A gorilla, Rane thought. No more human than the things he was firing at. Jesus, was anyone negotiating with her grandparents or were they all here trying to kill Eli’s people? How long had the siege gone on? Two days? Three? More? She could not remember.
She managed to drag herself upright by using the handles of the large refrigerator, then stand while she pulled one of the doors open. There was little food to be found. A few fresh vegetables—tomatoes, a limp carrot, two cucumbers, green onions, green beans.
She ate everything she could find. By the time the shooting let up and the hairy man on the other side of the kitchen had time to pay attention to her, she had opened the other side of the refrigerator and found several steaks pr
obably intended for the night’s dinner. The steaks were raw, some of them still icy. There was some cooked meat, too—what was left of a pair of large roasts scraped together onto one platter.
Without thinking Rane chose the raw meat. Its coldness disturbed her but the fact that it was raw did not even penetrate her consciousness until she had cleaned the bone of the first steak and was beginning the second. Raw smelled better than cooked, that was all.

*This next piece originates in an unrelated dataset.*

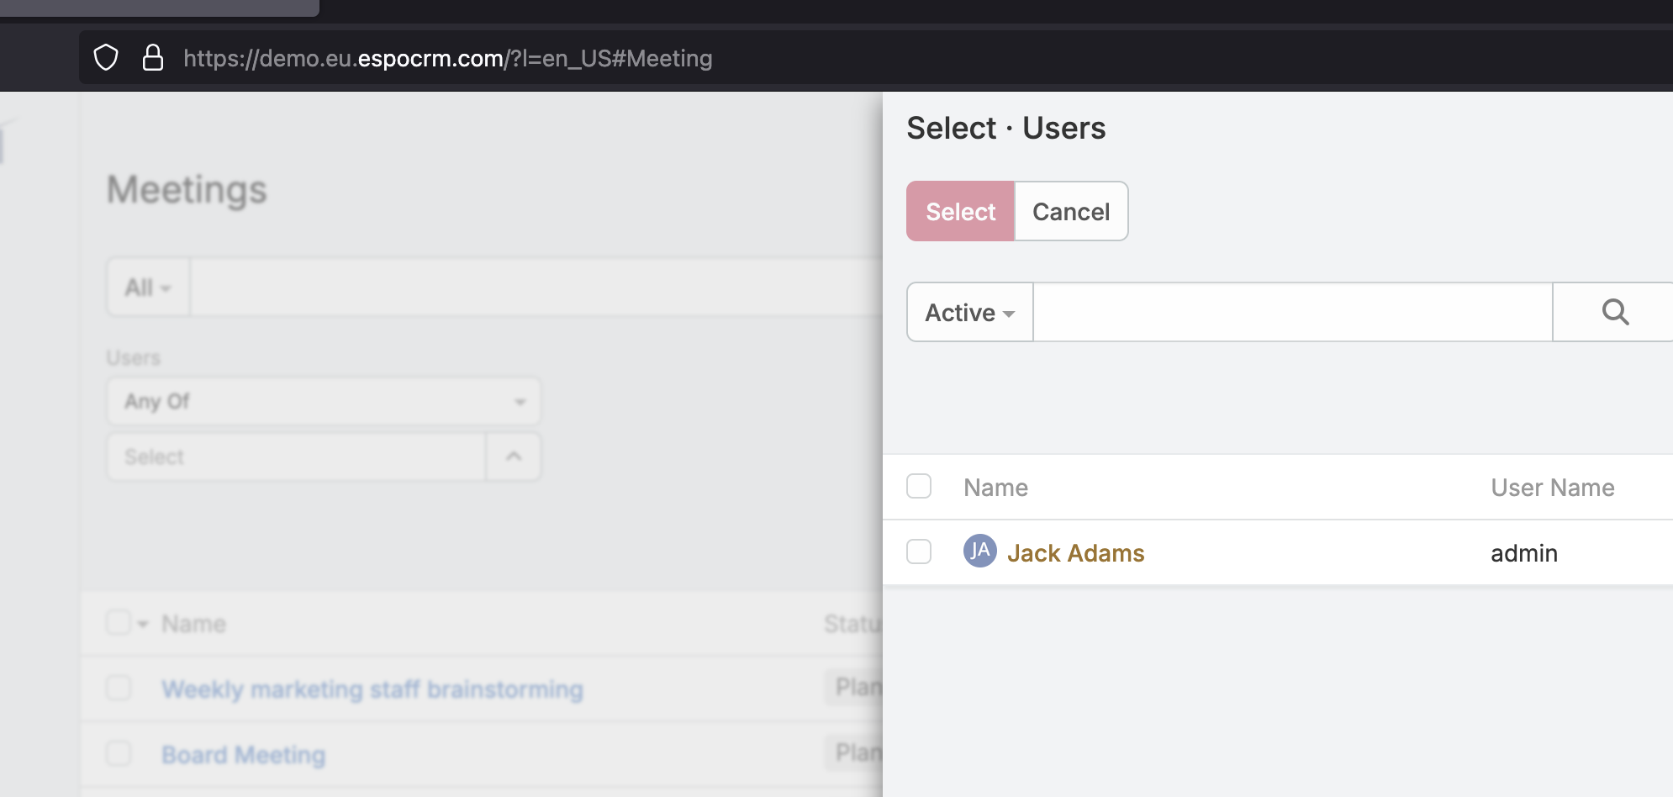The width and height of the screenshot is (1673, 797).
Task: Cancel the Select Users dialog
Action: (x=1070, y=212)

Finally she began to feel stronger, aware enough for her bloody hands and the bloody meat she held to startle her. She had never liked her meat even medium rare, had always eaten it well-done or, as Keira said, burned. But this meat, except for its coldness, was the best thing she had ever tasted.
Now the car rat saw what she was doing, and, amazed, came to take the second steak from her. She did her best to bite off one of his fingers. If her bound hands and feet had not restricted her movement, she would have succeeded. As it was, her unexpected swiftness and ferocity drove the car rat back.
“Goddamn,” he said staring at her as she tore off a piece of steak. “Goddamn, you and your whole family are crazy.”
He was an ape. Heavy brow ridges, flattened, broken nose, body hair no one would believe. But now that she had eaten, now that she felt stronger, she realized he smelled interesting.
She finished her steak while he watched, repelled and fascinated. Then she wiped her mouth and smiled. “I won’t hurt you,” she said, knowing he would laugh.
He laughed humorlessly “Damn right you won’t, sis.”
“I was hungry.”
“You were crazy—are crazy.”
He liked her. She could see it as clearly as though that wary face of his were leering.
“So?” she said, shrugging. “Who the hell isn’t crazy these days?” One of her father’s patients had said that to her—a young thief with skin as smooth as Keira’s except where acid had scarred him. He had been brought to the enclave hospital for special treatment and had laughed at her when she tried to talk him out of leaving the hospital and going back to his gang. He could not get even with the acid thrower, he said, until he was with his own again. This in spite of the fact that his own had run away and left him writhing on the ground.